500 gr singkong parut (peras dan buang airnya)
50 gr kentang (parut)
50 gr kelapa parut

Bumbu:
1 sdt ketumbar
1 sdt garam
1 sdt gula
3 lembar daun bawang diiris halus

Bahan isi:
100 gr tempe (digoreng sebentar supaya hilang bau langunya) lalu digerus kasar.

Bumbu dihaluskan:
5 cabe besar (bisa ditambahkan rawit kalau suka pedas)
4 siung bawang merah
2 siung bawang putih
1 ruas kencur
1 sdm kecap manis
garam
gula

Cara membuat:

Campur semua bahan kulit hingga rata, sisihkan.
Tumis bumbu halus hingga harum, tambahkan gula, garam, kecap, koreksi rasanya.
Kemudian masukkan tempe yang sudah dugerus kasar, aduk hingga rata dan bumbu terserap sempurna.
Ambil adonan singkong secukupnya, lalu beri isi dan bentuk bulat.
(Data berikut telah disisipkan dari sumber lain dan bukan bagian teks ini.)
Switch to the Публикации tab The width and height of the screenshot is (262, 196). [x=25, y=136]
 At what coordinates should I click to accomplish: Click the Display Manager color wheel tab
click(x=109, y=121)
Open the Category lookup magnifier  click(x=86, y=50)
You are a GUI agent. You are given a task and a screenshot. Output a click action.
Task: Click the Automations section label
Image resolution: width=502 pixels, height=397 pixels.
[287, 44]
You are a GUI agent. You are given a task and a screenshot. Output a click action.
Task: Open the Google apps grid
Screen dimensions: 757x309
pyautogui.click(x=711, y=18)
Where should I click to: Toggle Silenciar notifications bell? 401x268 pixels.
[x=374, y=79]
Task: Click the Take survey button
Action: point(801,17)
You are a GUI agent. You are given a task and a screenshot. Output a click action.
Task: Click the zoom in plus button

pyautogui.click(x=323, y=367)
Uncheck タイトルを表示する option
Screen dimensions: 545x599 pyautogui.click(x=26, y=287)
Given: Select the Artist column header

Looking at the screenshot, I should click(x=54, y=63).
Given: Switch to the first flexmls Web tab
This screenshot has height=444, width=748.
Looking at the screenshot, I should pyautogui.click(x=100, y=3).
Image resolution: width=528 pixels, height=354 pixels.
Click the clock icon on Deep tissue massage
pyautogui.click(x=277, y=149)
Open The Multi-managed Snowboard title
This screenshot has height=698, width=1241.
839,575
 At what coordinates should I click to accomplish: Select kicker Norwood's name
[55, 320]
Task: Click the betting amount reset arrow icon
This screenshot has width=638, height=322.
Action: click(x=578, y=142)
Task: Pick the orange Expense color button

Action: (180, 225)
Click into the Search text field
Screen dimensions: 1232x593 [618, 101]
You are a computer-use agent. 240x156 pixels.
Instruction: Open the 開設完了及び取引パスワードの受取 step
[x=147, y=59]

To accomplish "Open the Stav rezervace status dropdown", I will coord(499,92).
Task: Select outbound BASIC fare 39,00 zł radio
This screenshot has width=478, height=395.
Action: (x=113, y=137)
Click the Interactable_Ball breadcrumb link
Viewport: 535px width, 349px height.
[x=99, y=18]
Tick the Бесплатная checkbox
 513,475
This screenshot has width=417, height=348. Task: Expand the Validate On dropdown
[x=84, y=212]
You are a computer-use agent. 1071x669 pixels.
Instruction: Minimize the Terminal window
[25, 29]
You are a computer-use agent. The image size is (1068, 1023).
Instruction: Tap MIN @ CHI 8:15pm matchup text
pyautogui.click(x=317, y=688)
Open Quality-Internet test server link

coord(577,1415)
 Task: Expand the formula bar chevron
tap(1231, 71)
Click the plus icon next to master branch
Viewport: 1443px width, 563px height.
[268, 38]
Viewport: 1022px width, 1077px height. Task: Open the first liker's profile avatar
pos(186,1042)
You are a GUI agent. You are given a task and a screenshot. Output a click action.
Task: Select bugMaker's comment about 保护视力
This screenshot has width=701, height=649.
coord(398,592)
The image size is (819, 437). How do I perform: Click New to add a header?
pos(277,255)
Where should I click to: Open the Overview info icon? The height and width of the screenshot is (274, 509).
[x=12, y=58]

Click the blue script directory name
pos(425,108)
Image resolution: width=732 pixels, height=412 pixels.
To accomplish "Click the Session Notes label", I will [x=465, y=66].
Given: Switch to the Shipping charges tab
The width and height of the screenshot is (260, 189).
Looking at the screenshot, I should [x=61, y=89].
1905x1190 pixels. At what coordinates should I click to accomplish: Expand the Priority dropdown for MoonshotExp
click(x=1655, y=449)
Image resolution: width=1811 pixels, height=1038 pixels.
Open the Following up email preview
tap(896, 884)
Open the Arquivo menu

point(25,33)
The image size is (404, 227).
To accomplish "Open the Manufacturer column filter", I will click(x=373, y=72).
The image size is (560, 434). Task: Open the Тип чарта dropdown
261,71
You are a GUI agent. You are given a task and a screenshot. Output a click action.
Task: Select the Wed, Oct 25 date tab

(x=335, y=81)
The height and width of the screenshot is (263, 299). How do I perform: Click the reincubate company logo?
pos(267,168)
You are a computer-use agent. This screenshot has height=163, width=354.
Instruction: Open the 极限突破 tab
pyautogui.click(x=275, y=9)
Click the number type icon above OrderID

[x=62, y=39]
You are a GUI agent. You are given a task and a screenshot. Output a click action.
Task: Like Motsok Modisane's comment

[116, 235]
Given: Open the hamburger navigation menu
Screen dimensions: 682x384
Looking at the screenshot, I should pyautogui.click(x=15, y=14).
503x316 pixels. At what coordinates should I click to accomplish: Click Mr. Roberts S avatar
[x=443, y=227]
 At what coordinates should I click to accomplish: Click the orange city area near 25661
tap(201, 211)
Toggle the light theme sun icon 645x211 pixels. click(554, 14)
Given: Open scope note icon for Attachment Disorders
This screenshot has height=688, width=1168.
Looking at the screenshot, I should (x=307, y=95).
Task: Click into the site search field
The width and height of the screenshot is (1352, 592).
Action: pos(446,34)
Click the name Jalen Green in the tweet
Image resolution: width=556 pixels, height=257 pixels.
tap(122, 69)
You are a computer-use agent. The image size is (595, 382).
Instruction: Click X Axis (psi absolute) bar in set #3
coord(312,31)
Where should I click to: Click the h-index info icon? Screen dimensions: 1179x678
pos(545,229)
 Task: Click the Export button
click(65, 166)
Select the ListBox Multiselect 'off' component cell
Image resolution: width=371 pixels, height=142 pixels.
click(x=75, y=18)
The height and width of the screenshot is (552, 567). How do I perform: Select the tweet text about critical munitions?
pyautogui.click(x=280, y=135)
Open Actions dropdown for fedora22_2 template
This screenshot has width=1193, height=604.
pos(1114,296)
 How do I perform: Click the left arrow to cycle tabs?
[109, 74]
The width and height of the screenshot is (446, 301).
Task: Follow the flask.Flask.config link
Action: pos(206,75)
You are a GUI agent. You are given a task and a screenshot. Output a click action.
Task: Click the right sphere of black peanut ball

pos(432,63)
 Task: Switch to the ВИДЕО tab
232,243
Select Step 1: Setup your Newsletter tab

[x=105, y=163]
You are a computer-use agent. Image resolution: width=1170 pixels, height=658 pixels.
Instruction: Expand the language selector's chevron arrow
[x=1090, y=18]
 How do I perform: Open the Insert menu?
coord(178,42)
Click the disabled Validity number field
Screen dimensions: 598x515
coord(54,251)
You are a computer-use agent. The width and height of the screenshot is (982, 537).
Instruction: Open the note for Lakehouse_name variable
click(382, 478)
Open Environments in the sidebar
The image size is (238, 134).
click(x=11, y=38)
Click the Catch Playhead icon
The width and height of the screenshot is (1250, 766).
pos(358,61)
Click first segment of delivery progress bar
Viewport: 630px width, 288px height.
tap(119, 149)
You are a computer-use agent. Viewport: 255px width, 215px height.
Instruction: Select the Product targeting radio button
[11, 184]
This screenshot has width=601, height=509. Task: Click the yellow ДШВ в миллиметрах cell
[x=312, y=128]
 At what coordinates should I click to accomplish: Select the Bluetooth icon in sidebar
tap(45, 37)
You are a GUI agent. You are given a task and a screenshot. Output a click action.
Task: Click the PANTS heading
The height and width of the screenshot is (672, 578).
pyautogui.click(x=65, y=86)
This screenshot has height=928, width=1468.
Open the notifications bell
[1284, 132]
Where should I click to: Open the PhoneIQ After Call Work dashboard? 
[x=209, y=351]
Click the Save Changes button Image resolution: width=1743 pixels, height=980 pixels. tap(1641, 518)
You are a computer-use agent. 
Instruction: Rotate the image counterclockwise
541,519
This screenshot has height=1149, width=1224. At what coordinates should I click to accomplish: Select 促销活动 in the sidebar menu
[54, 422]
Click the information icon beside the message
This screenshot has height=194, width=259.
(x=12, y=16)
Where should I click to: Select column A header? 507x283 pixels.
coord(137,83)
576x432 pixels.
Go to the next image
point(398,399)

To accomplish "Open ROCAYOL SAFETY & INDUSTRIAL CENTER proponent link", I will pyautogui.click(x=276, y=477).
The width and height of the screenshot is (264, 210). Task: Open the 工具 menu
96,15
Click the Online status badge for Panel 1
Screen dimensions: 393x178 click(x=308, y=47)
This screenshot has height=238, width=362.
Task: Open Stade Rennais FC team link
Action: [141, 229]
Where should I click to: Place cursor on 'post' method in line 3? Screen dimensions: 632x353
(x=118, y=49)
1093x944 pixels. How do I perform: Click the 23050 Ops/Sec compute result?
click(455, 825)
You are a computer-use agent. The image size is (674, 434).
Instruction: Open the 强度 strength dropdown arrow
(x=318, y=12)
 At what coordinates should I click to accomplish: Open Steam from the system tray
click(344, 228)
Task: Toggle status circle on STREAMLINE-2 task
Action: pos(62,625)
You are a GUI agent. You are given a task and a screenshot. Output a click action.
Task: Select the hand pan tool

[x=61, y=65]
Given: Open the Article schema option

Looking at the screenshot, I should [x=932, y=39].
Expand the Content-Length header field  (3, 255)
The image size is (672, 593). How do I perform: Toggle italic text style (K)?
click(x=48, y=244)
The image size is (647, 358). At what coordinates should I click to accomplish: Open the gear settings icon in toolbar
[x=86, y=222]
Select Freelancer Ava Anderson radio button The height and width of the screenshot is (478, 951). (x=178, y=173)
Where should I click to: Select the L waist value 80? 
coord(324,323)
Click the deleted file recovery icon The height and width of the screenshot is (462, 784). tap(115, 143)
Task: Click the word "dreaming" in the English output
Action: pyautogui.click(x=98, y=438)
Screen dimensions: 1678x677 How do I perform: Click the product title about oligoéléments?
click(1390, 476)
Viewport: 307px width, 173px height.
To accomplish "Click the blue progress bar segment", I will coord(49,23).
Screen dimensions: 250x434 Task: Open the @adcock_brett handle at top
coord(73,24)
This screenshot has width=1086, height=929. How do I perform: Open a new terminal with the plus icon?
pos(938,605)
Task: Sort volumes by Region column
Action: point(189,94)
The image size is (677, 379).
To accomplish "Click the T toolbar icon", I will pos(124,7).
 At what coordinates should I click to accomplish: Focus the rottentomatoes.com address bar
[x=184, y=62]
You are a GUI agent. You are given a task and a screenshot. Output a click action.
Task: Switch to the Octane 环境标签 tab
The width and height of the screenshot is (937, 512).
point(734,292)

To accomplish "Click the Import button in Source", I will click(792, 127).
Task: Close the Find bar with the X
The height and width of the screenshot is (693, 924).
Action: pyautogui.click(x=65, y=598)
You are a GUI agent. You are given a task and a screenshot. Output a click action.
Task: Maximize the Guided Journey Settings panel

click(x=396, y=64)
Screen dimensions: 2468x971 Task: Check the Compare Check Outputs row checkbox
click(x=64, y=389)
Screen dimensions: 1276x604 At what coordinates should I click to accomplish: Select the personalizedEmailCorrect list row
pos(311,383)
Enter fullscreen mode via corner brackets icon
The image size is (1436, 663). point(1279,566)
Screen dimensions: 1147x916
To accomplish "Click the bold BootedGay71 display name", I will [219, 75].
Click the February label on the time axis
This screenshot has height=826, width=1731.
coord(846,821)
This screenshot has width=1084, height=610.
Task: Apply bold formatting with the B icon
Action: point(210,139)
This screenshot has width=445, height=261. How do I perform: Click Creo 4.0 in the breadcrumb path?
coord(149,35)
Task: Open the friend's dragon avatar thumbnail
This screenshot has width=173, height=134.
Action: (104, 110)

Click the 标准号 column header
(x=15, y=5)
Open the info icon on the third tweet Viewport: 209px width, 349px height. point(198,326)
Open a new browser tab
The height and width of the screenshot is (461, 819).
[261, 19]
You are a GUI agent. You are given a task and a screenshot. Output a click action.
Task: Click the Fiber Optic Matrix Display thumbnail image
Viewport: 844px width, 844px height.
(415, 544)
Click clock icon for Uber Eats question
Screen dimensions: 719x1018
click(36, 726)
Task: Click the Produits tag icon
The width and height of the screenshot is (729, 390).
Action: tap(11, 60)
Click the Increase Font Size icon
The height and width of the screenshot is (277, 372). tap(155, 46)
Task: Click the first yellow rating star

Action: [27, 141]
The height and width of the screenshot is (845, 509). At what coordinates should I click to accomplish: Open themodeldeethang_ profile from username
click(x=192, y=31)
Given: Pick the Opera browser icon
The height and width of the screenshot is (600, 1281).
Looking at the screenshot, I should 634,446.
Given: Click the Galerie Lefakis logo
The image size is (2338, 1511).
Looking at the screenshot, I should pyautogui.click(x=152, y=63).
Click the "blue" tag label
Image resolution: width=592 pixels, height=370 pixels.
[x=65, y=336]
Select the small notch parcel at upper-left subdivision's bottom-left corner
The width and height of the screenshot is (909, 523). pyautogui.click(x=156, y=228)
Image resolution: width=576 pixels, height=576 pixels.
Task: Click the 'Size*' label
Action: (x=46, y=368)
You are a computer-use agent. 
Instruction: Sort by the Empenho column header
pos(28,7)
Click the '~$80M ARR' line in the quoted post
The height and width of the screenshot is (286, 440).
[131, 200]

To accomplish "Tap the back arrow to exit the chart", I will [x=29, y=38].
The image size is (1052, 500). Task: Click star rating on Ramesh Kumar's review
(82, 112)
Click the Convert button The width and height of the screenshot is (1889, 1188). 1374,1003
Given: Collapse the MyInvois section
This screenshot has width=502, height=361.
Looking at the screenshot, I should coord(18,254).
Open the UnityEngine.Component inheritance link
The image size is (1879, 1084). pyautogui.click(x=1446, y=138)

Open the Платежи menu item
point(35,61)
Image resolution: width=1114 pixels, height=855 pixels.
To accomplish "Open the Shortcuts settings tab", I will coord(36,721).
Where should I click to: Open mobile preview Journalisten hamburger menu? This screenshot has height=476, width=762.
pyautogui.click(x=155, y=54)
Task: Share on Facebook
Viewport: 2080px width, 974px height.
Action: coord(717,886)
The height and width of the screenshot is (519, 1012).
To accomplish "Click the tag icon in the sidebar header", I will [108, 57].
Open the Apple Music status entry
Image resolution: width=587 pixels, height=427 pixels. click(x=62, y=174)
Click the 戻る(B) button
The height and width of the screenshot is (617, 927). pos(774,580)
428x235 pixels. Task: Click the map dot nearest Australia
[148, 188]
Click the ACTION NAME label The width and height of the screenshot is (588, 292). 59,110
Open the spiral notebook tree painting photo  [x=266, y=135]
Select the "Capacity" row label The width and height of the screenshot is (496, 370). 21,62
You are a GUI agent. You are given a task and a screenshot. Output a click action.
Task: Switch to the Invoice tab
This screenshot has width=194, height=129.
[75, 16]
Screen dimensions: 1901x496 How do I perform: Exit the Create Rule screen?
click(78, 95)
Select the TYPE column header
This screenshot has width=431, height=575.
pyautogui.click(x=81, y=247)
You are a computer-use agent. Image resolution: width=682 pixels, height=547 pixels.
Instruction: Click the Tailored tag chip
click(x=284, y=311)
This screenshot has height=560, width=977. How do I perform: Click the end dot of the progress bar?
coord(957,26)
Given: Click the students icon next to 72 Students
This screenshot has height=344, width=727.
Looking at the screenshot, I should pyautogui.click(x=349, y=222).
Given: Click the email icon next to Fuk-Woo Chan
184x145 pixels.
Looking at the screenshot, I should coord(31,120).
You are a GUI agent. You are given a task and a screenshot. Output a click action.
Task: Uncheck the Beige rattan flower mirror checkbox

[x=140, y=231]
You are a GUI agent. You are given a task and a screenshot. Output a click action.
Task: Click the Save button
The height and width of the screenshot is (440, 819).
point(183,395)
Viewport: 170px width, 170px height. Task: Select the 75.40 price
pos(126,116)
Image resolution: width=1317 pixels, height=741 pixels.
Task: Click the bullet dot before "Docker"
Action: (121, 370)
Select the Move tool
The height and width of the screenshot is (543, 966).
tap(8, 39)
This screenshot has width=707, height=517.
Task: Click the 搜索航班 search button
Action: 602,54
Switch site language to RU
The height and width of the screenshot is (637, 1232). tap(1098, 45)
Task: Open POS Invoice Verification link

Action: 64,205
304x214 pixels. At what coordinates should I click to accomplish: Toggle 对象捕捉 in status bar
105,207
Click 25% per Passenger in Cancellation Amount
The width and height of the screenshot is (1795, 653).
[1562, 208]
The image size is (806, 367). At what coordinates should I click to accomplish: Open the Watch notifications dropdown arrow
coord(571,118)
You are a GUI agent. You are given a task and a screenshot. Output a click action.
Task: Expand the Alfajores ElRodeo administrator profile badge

Goreng ke dalam minyak panas hingga matang.
Siap dihidangkan.

#Tips:
Untuk mendapatkan combro yang tetap empuk walaupun sudah dingin, adonan singkong dicampur dengan parutan kentang, dan pada saat menggureng gunakan api sedang, jangan terlalu panas karena menyebakan combro pecah.